Probably not, except perhaps the one in dcn10_create_resource_pool to
confirm that it is where you think it is, in dcn_bw_update_from_pplib.

> There's a missing call from the backtrace that (I think)
> gets eaten by the trap jump: dcn_bw_update_from_pplib().
> (It's in amdgpu_dcn_calcs.c)

That's via dcn10_resource_construct, I assume? (which is a single-use
static that presumably gets compiled away)

The missing call is dcn_bw_update_from_pplib(), and it's definitely where the exception is thrown. I confirmed this with debug printfs in my local build.

> [...]
The logic looks like this:
[...]
So the return address of fputrap will always live in the Xtrap16
symbol, not the Xtrap19 one, even if it gets there by trap 19.

Neat, and thanks.

> [...]

This looks like a mistake on my part. It's possible that we never
noticed with the crypto code because it largely doesn't deal in
floating-point exceptions, and that's all that we've use the FP/SIMD
unit for in the kernel so far.

But we should have set the MXCSR (and FPSW/FPCW, if that matters) to a
reliable state. And we need to do that anyway for crypto on CPUs with
the MCDT bug (https://gnats.netbsd.org/57230).

Since we're definitely not in a position to handle floating-point
exception traps in the kernel, I just committed a change to set MXCSR
to 0x1fbf (all exception status bits set, denormals-are-zero disabled,
all exception trap mask bits set, round-to-nearest/ties-to-even,
flush-to-zero disabled).

Cool. Because this looked like the right way to do it.
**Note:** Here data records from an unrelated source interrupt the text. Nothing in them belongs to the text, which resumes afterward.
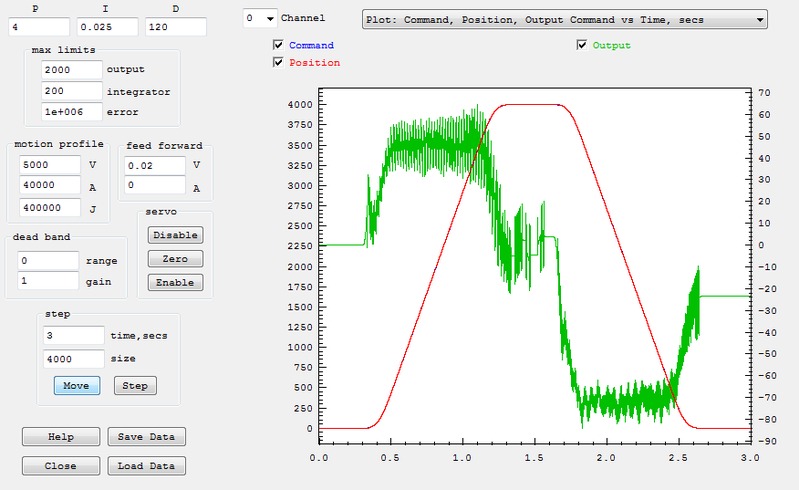The height and width of the screenshot is (490, 799).
Task: Select the max output limit field
Action: [72, 70]
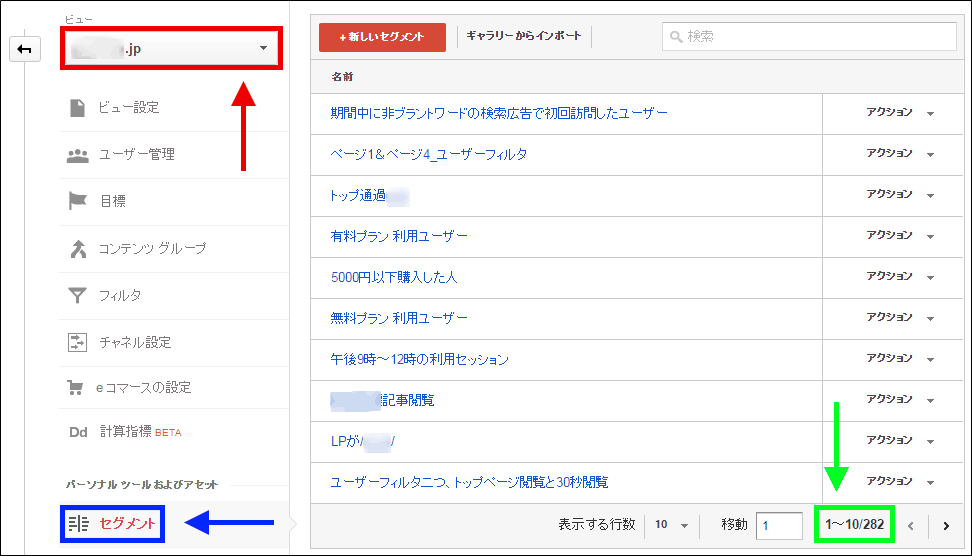Click the +新しいセグメント button

pyautogui.click(x=382, y=37)
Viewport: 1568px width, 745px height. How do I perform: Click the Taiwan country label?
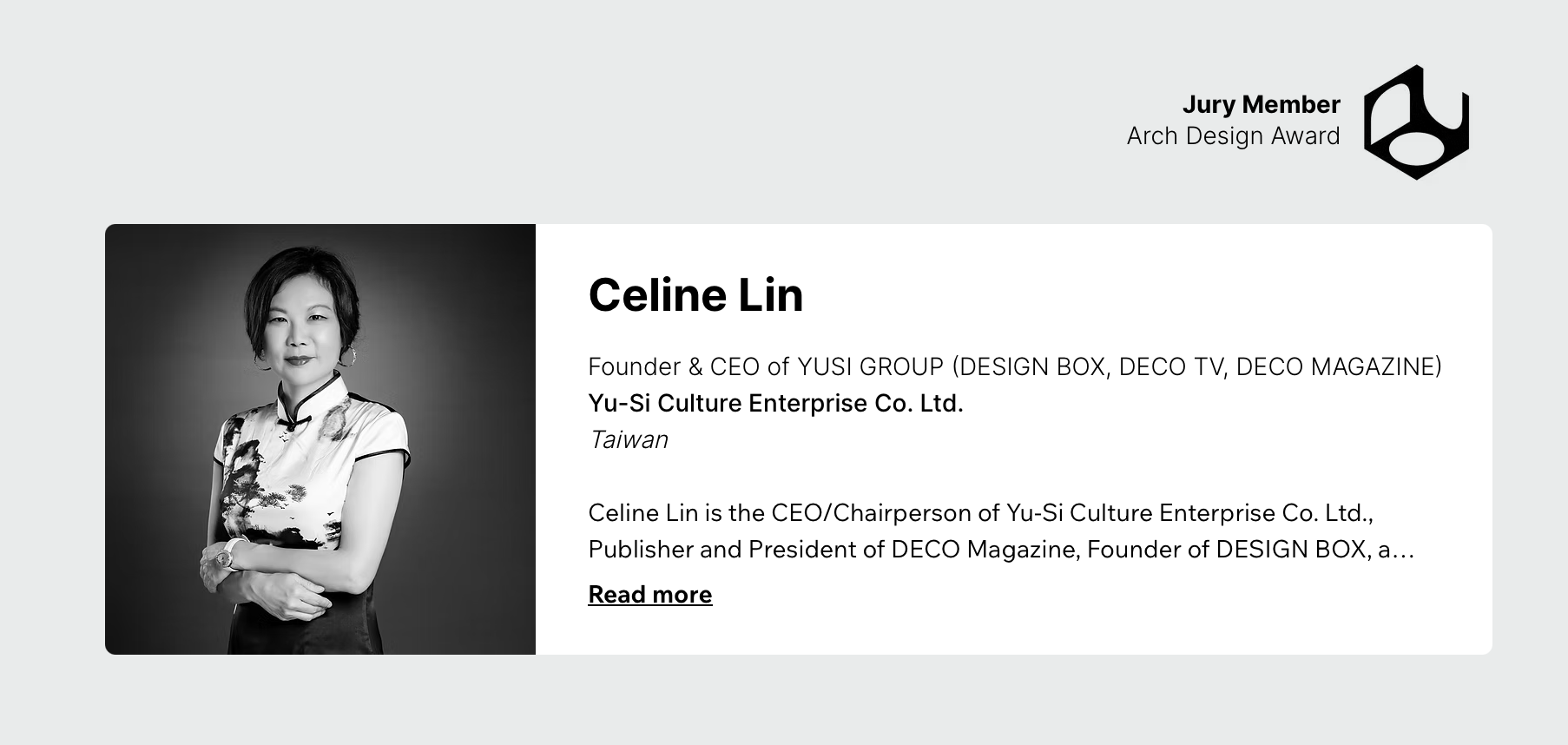click(628, 440)
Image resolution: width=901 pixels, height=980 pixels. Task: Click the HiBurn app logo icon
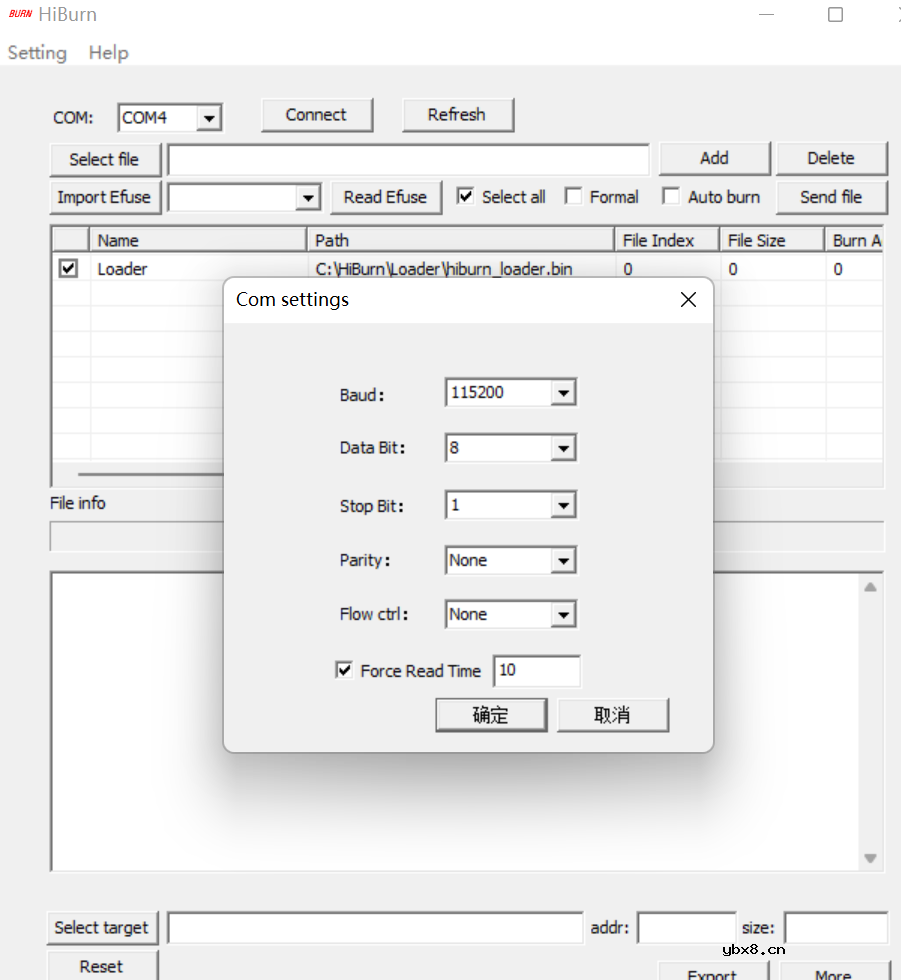click(x=20, y=15)
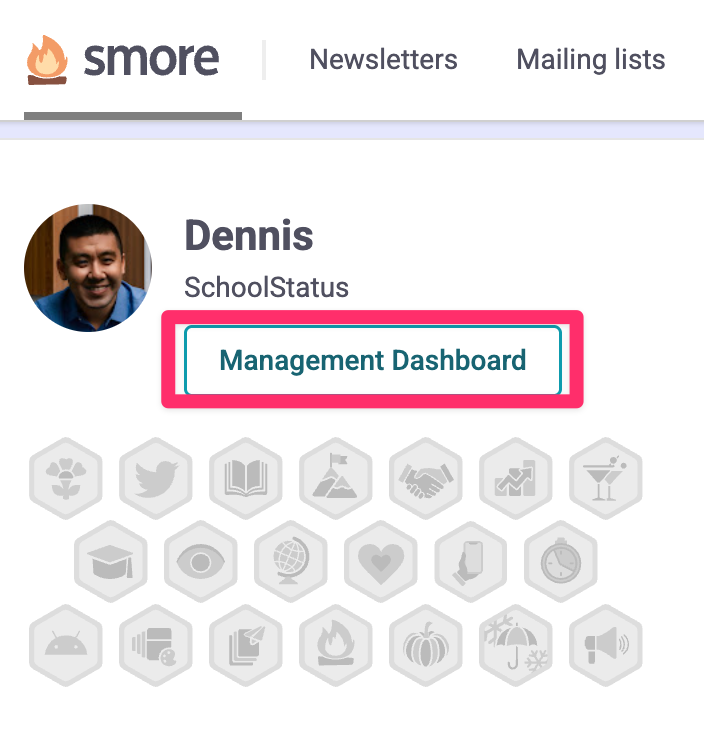Click Dennis's profile photo

(88, 268)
Does that change anything?

> Unless I add another function call to DC_FP_START() that
> masks all the non-fatal FP traps in MXCSR. I tried
> setting it to 0x00001d00 and 0x00009d40. The former just
> masks the non-fatal traps and the latter tries to set "do
> sane things with edge cases" flags. (If I try to mask
> MXCSR in fpu_kern_enter(), then some of the crypto code
> breaks.)

Can you be more specific about the crypto code breaking? Does it
still break with the change I just committed? (I verified all the
self-tests at boot run under qemu before committing, of course, but
it's possible I broke something on real hardware.)

https://mail-index.netbsd.org/source-changes/2023/02/25/msg143547.html

I will try this as soon as I can. Probably tomorrow evening. I think I may have gotten the mask wrong when modifying fpu_kern_enter() the first time, so there's a good chance this will work. (I switched to the separate function call just to isolate my changes to the AMDGPU driver and figured we'd have this discussion at this time :-) Hopefully I don't reproduce the crash I saw in the crypto code.